Hitmetrix - User behavior analytics & recording

Click Fraud Hits Small Biz Especially Hard

Click fraud may turn out to be as much a nuisance and threat to search engine marketing as spam and phishing are to e-mail. Small businesses are hit particularly hard. Hear what Bob Cefail, chairman of In Touch Media Group Inc., a paid search facilitation company in Clearwater, FL, has to say:

“Google's content network is where we believe there's significant click fraud. When you have your ads show up on the content network with Google, you'll notice there are a huge number of impressions with a very small actual [conversion] rate, which shows you there are a tremendous number of pages out there that are designed purely to generate clicks.

“Typically, these pages don't have visitors [who] are highly relative to your ads.

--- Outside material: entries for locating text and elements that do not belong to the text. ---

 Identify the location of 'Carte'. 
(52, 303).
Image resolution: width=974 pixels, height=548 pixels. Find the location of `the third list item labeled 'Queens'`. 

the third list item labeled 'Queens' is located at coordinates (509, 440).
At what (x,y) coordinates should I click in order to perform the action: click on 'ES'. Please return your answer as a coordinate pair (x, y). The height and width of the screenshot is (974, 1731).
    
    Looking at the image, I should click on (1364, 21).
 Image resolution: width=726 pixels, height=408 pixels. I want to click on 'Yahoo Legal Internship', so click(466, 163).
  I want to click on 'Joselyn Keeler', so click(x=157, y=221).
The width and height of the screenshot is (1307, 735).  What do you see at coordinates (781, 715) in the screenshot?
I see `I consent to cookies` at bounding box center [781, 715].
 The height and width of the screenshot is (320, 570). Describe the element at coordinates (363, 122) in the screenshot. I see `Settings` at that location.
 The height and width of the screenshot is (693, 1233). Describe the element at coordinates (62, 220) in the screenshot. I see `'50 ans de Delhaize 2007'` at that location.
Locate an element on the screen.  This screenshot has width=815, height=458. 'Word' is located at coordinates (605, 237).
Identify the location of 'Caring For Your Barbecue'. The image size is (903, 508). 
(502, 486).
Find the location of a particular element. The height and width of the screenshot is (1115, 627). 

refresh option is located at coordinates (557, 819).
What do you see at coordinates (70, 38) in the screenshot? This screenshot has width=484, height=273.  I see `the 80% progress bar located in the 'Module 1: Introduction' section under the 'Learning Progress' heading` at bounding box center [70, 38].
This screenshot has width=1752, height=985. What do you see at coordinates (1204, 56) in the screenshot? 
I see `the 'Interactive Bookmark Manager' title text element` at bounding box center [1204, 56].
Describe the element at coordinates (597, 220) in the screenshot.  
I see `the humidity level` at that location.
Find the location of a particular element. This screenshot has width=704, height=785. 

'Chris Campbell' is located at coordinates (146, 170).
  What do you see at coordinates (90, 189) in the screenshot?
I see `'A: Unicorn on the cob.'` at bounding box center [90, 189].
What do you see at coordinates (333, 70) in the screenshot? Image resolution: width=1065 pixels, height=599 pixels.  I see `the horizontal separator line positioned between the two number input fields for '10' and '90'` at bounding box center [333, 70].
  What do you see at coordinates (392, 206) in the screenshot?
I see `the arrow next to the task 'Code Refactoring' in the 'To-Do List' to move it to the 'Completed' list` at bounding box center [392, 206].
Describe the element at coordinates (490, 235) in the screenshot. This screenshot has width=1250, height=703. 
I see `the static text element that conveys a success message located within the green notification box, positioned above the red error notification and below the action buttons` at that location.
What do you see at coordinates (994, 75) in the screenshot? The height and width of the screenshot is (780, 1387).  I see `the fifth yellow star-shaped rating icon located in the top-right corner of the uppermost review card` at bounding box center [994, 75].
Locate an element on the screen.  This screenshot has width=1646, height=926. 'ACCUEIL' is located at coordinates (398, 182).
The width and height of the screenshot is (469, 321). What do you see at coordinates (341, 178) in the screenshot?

That's where you're going to have a high impression rate and a low click-through rate, and that affects you not only in click fraud, but it also affects you in terms of your click-through rate. And you know, with Google, if you have a low click-through rate, they automatically disable your ad.

“So you have double whammies going on here: No. 1, the content network, which affects your performance of ads; and No. 2, that's where you're going to find your click fraud because those are pages in many cases that are often set up for the purposes of clicking away.

“In terms of click-fraud detection, this is once again where the small businesses fall down because your typical small business or medium-size business is not using back-end software on their Web sites that track results, visitors and IP addresses that show where your people are coming from.

“There are inexpensive solutions like Hitslink that show, for $20 a month, when you're getting consistent click fraud going on because they'll show you the number of times IP addresses are coming up over and over again. So, small and medium-size businesses aren't really prepared to fight click fraud because they don't have the necessary back-end software that evaluates their traffic.”

Google has acknowledged the click-fraud issue, as chief financial officer George Reyes said click fraud “threatens our business model” at an investors conference late last year.